Alena was already moving, her pulse racing. She dropped to her knees beside the first fallen soldier, rifling through his cloak until she found a set of keys.
“Kaixo!”
The boy’s brown eyes snapped open at the sound of her voice, wide and disbelieving. Then a huge grin broke across his bruised face. “Alena!”
Relief hit her so hard it almost knocked the breath from her lungs.
She crossed the room in three strides, falling to her knees before him. She cupped his battered face between tender hands and thumbed the dried blood from his cheek.
Her stomach twisted.
A gash split his brow, still bleeding, and angry bruises bloomed along his arms, his wrists raw where the shackles bit in.
“I’m here. I’ve got you,” she murmured, pressing the edge of her cloak to his temple. “Are you hurt anywhere else?”
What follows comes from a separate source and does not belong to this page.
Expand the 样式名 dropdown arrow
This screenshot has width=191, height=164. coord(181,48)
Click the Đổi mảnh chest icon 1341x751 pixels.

Kaixo nodded, then shook his head—fierce, stubborn, brave in a way that made her throat tighten.
She swallowed hard and pulled him into her arms. “I’m so sorry,” she whispered into his matted hair. “I should’ve come sooner.”
His small arms wrapped around her waist, and for a moment, everything else faded.
She pulled back, wiping her eyes with the back of her hand. “Come on. We’re not safe yet.”
She worked quickly on the manacles binding his wrists.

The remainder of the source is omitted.